* [Work instructions] Set every record down verbatim and omit the pictures.
┌─ Input data
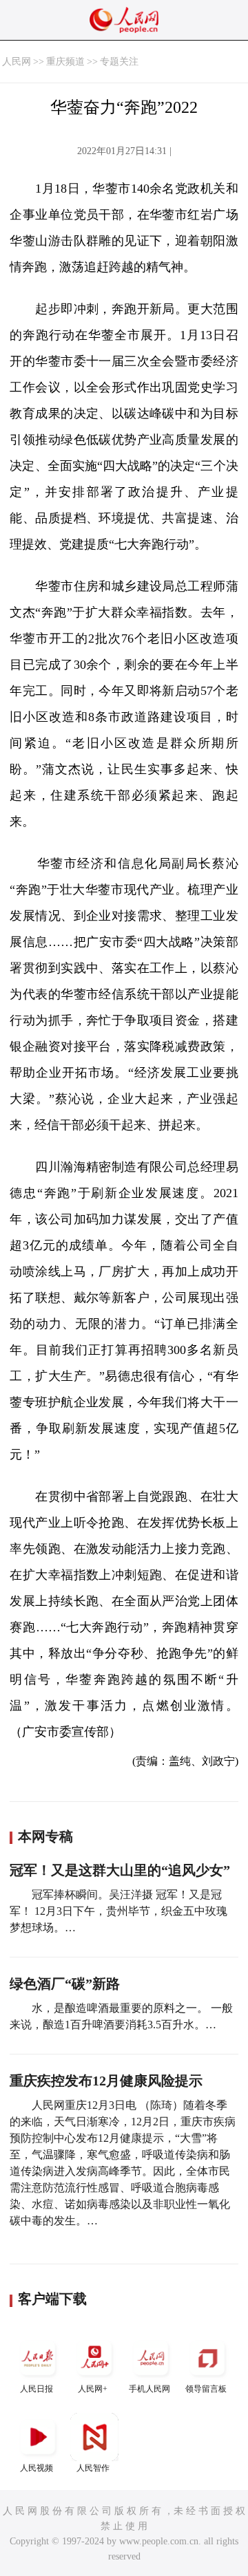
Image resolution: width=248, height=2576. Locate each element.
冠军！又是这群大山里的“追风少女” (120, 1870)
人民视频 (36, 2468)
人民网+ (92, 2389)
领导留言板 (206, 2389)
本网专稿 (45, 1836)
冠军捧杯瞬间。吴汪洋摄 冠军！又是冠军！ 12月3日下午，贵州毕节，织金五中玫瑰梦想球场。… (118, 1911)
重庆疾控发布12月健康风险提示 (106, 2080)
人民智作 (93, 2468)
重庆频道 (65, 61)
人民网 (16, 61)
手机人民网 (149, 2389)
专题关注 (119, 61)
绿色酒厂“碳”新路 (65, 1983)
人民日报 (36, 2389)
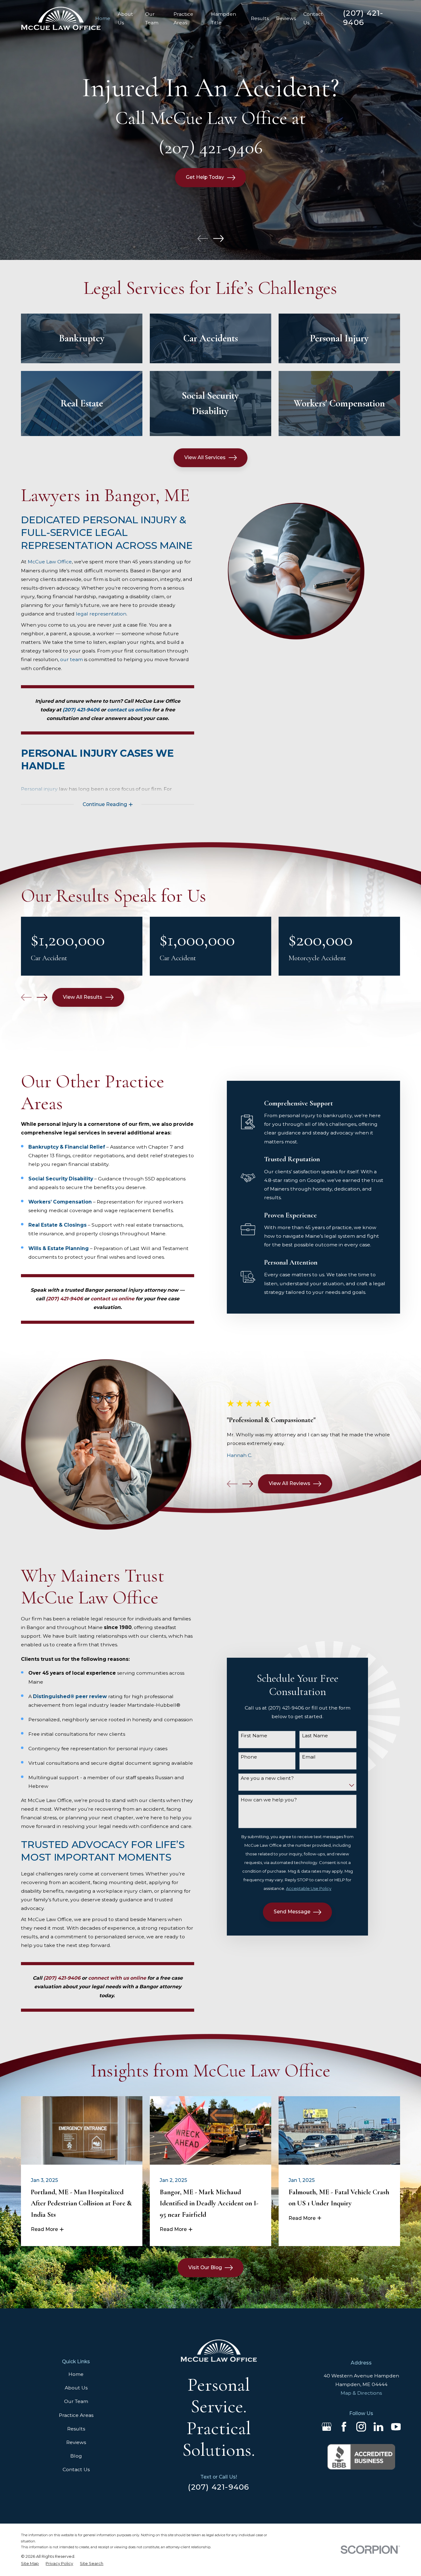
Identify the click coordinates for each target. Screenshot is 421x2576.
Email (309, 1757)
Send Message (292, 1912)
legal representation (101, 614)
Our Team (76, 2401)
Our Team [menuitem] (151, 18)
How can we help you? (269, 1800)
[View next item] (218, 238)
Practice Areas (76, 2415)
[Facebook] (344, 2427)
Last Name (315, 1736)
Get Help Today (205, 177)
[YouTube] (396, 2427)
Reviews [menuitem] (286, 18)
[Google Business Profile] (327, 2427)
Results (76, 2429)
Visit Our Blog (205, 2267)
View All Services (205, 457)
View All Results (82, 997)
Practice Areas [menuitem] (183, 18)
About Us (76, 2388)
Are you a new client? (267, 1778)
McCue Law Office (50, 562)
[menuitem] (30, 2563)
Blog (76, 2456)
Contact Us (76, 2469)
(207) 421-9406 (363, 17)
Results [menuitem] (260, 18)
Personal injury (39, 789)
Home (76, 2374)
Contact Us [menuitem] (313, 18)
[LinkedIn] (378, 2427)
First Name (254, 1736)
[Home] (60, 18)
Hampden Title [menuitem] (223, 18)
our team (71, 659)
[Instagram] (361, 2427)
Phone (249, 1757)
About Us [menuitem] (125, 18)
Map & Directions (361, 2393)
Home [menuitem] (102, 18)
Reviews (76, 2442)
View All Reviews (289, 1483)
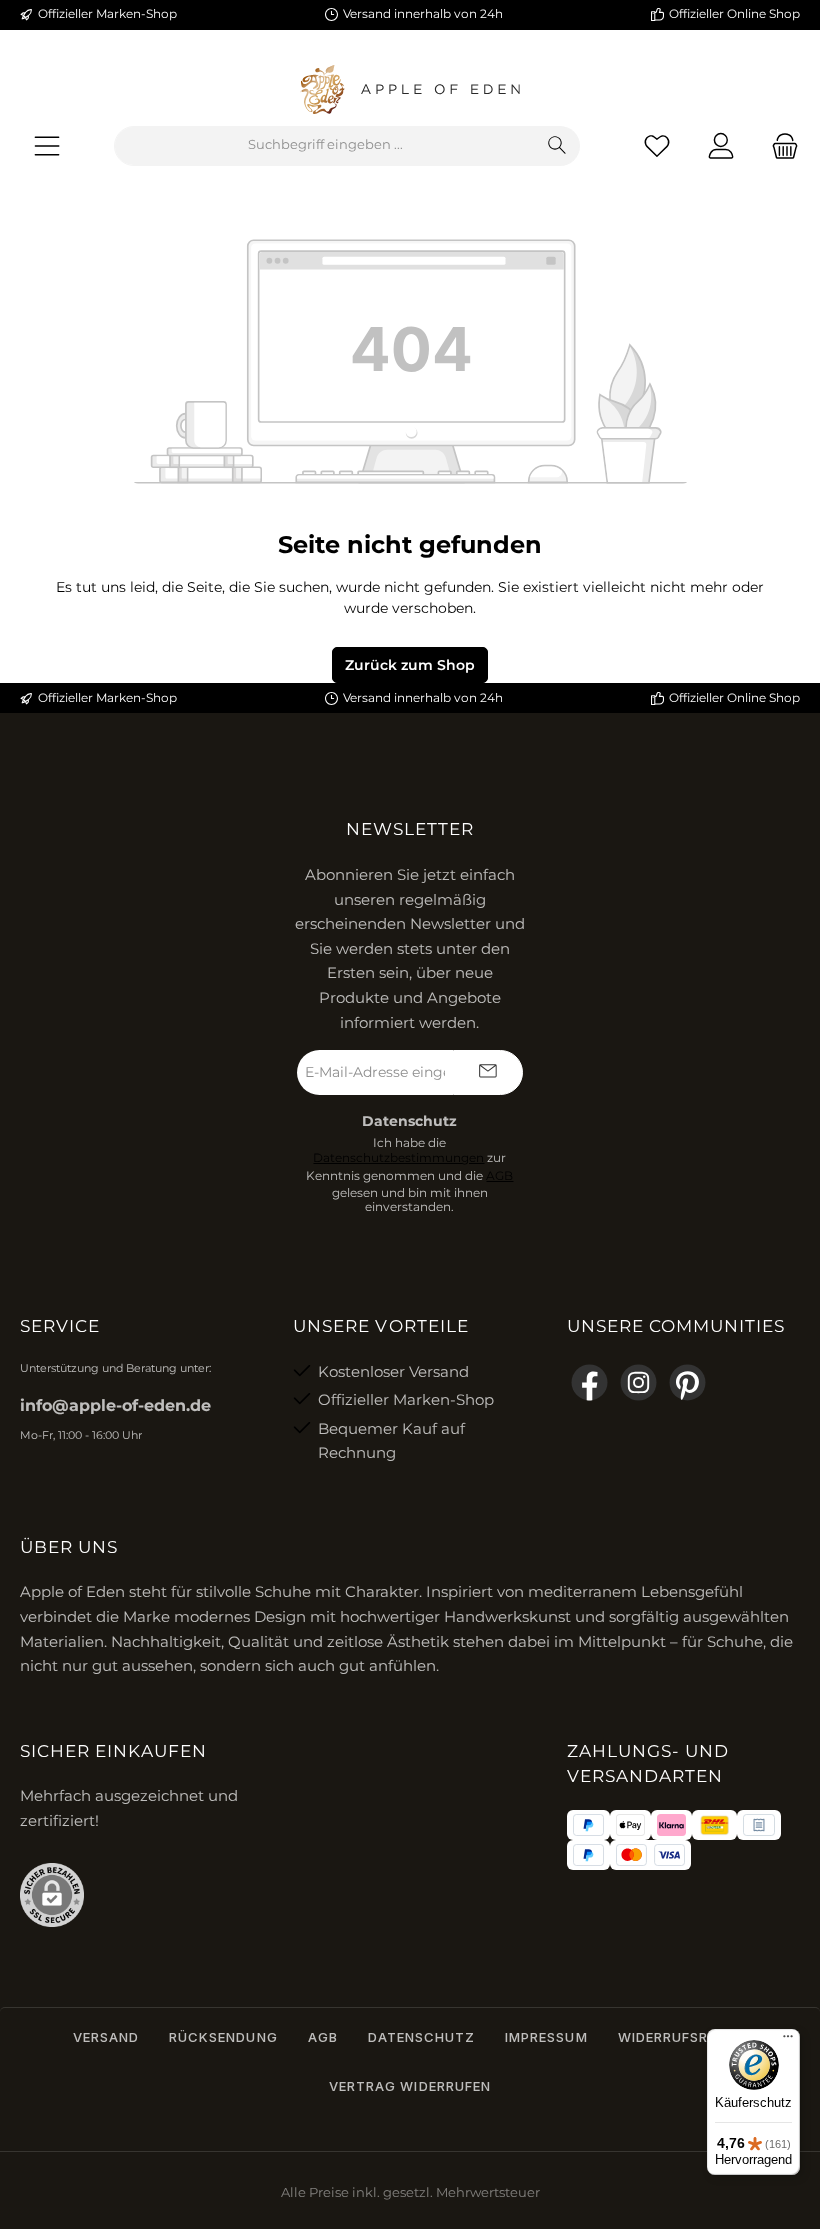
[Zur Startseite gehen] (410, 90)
└─
* [Exercise answer]
Image resolution: width=248, height=2576. Locate each element.
冠军！又是这群大山里的“追风少女” (120, 1870)
人民视频 (36, 2468)
人民网+ (92, 2389)
领导留言板 (206, 2389)
本网专稿 (45, 1836)
冠军捧杯瞬间。吴汪洋摄 冠军！又是冠军！ 12月3日下午，贵州毕节，织金五中玫瑰梦想球场。… (118, 1911)
重庆疾控发布12月健康风险提示 (106, 2080)
人民智作 (93, 2468)
重庆频道 (65, 61)
人民网 (16, 61)
手机人民网 (149, 2389)
专题关注 (119, 61)
绿色酒厂“碳”新路 (65, 1983)
人民日报 (36, 2389)
Identify the click coordinates for each target. Screenshot is 421x2576.
Email (309, 1757)
Send Message (292, 1912)
legal representation (101, 614)
Our Team (76, 2401)
Our Team [menuitem] (151, 18)
How can we help you? (269, 1800)
[View next item] (218, 238)
Practice Areas (76, 2415)
[Facebook] (344, 2427)
Last Name (315, 1736)
Get Help Today (205, 177)
[YouTube] (396, 2427)
Reviews [menuitem] (286, 18)
[Google Business Profile] (327, 2427)
Results (76, 2429)
Visit Our Blog (205, 2267)
View All Services (205, 457)
View All Results (82, 997)
Practice Areas [menuitem] (183, 18)
About Us (76, 2388)
Are you a new client? (267, 1778)
McCue Law Office (50, 562)
[menuitem] (30, 2563)
Blog (76, 2456)
Contact Us (76, 2469)
(207) 421-9406 (363, 17)
Results [menuitem] (260, 18)
Personal injury (39, 789)
Home (76, 2374)
Contact Us [menuitem] (313, 18)
[LinkedIn] (378, 2427)
First Name (254, 1736)
[Home] (60, 18)
Hampden Title [menuitem] (223, 18)
our team (71, 659)
[Instagram] (361, 2427)
Phone (249, 1757)
About Us [menuitem] (125, 18)
Map & Directions (361, 2393)
Home [menuitem] (102, 18)
Reviews (76, 2442)
View All Reviews (289, 1483)
[Zur Startseite gehen] (410, 90)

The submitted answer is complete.